**TASK DESCRIPTION**
Reproduce each line below without any alteration.

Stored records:
────────────────────
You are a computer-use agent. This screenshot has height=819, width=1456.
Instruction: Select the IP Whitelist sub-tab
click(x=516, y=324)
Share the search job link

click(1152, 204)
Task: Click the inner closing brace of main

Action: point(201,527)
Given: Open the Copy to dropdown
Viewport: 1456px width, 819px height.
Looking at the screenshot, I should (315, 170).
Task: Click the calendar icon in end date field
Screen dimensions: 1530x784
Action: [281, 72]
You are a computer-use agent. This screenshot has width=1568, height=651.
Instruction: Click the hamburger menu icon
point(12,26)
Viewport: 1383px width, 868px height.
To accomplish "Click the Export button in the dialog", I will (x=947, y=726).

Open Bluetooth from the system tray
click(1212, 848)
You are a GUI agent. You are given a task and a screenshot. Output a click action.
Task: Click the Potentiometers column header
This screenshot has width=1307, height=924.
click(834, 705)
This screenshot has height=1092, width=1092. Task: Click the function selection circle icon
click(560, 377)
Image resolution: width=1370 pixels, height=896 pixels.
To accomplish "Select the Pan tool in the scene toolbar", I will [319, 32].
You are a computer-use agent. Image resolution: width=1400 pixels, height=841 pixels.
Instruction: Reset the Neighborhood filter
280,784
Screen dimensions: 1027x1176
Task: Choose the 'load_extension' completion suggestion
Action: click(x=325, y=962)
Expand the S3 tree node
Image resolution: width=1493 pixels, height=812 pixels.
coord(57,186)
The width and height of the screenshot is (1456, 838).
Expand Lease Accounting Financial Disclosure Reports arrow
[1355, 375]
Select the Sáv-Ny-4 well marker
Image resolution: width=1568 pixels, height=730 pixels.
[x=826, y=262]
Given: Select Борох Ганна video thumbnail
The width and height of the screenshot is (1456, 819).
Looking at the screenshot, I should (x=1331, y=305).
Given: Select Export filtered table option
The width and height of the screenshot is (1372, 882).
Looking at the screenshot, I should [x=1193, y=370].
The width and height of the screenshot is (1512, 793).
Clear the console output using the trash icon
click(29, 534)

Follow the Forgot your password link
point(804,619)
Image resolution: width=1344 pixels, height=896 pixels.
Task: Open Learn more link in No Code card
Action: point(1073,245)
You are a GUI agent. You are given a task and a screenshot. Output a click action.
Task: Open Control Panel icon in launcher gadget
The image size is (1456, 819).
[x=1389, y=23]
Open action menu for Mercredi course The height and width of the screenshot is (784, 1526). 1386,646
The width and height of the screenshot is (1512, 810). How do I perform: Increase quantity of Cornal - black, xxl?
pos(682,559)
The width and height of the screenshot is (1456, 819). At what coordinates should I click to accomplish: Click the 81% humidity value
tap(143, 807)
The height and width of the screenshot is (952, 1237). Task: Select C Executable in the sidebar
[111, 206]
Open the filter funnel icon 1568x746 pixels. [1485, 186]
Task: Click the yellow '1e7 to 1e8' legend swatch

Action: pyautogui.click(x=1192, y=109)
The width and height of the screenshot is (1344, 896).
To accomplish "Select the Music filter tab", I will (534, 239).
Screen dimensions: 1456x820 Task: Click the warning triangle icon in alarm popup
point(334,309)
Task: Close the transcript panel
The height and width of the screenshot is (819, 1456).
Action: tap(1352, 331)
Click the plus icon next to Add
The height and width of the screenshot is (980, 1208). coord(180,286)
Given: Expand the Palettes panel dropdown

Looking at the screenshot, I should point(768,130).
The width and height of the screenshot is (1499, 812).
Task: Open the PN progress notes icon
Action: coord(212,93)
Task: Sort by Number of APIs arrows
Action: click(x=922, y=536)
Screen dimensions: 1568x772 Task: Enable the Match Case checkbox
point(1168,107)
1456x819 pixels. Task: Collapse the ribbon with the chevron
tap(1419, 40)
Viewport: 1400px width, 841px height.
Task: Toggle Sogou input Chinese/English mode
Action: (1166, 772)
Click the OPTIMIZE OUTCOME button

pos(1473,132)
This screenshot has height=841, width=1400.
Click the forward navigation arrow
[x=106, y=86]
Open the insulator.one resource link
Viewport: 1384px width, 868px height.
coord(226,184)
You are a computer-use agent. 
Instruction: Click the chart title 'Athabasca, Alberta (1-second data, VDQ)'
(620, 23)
────────────────────
**ANSWER FOR THIS EXERCISE**
You are a computer-use agent. This screenshot has height=819, width=1456.
Instruction: Select the IP Whitelist sub-tab
click(x=516, y=324)
Share the search job link

click(1152, 204)
Task: Click the inner closing brace of main

Action: point(201,527)
Given: Open the Copy to dropdown
Viewport: 1456px width, 819px height.
Looking at the screenshot, I should (315, 170).
Task: Click the calendar icon in end date field
Screen dimensions: 1530x784
Action: [281, 72]
You are a computer-use agent. This screenshot has width=1568, height=651.
Instruction: Click the hamburger menu icon
point(12,26)
Viewport: 1383px width, 868px height.
To accomplish "Click the Export button in the dialog", I will (x=947, y=726).

Open Bluetooth from the system tray
click(1212, 848)
You are a GUI agent. You are given a task and a screenshot. Output a click action.
Task: Click the Potentiometers column header
This screenshot has width=1307, height=924.
click(834, 705)
This screenshot has height=1092, width=1092. Task: Click the function selection circle icon
click(560, 377)
Image resolution: width=1370 pixels, height=896 pixels.
To accomplish "Select the Pan tool in the scene toolbar", I will [319, 32].
You are a computer-use agent. Image resolution: width=1400 pixels, height=841 pixels.
Instruction: Reset the Neighborhood filter
280,784
Screen dimensions: 1027x1176
Task: Choose the 'load_extension' completion suggestion
Action: click(x=325, y=962)
Expand the S3 tree node
Image resolution: width=1493 pixels, height=812 pixels.
coord(57,186)
The width and height of the screenshot is (1456, 838).
Expand Lease Accounting Financial Disclosure Reports arrow
[1355, 375]
Select the Sáv-Ny-4 well marker
Image resolution: width=1568 pixels, height=730 pixels.
[x=826, y=262]
Given: Select Борох Ганна video thumbnail
The width and height of the screenshot is (1456, 819).
Looking at the screenshot, I should (x=1331, y=305).
Given: Select Export filtered table option
The width and height of the screenshot is (1372, 882).
Looking at the screenshot, I should [x=1193, y=370].
The width and height of the screenshot is (1512, 793).
Clear the console output using the trash icon
click(29, 534)

Follow the Forgot your password link
point(804,619)
Image resolution: width=1344 pixels, height=896 pixels.
Task: Open Learn more link in No Code card
Action: point(1073,245)
You are a GUI agent. You are given a task and a screenshot. Output a click action.
Task: Open Control Panel icon in launcher gadget
The image size is (1456, 819).
[x=1389, y=23]
Open action menu for Mercredi course The height and width of the screenshot is (784, 1526). 1386,646
The width and height of the screenshot is (1512, 810). How do I perform: Increase quantity of Cornal - black, xxl?
pos(682,559)
The width and height of the screenshot is (1456, 819). At what coordinates should I click to accomplish: Click the 81% humidity value
tap(143, 807)
The height and width of the screenshot is (952, 1237). Task: Select C Executable in the sidebar
[111, 206]
Open the filter funnel icon 1568x746 pixels. [1485, 186]
Task: Click the yellow '1e7 to 1e8' legend swatch

Action: pyautogui.click(x=1192, y=109)
The width and height of the screenshot is (1344, 896).
To accomplish "Select the Music filter tab", I will (534, 239).
Screen dimensions: 1456x820 Task: Click the warning triangle icon in alarm popup
point(334,309)
Task: Close the transcript panel
The height and width of the screenshot is (819, 1456).
Action: tap(1352, 331)
Click the plus icon next to Add
The height and width of the screenshot is (980, 1208). coord(180,286)
Given: Expand the Palettes panel dropdown

Looking at the screenshot, I should point(768,130).
The width and height of the screenshot is (1499, 812).
Task: Open the PN progress notes icon
Action: coord(212,93)
Task: Sort by Number of APIs arrows
Action: click(x=922, y=536)
Screen dimensions: 1568x772 Task: Enable the Match Case checkbox
point(1168,107)
1456x819 pixels. Task: Collapse the ribbon with the chevron
tap(1419, 40)
Viewport: 1400px width, 841px height.
Task: Toggle Sogou input Chinese/English mode
Action: (1166, 772)
Click the OPTIMIZE OUTCOME button

pos(1473,132)
This screenshot has height=841, width=1400.
Click the forward navigation arrow
[x=106, y=86]
Open the insulator.one resource link
Viewport: 1384px width, 868px height.
coord(226,184)
You are a computer-use agent. 
Instruction: Click the chart title 'Athabasca, Alberta (1-second data, VDQ)'
(620, 23)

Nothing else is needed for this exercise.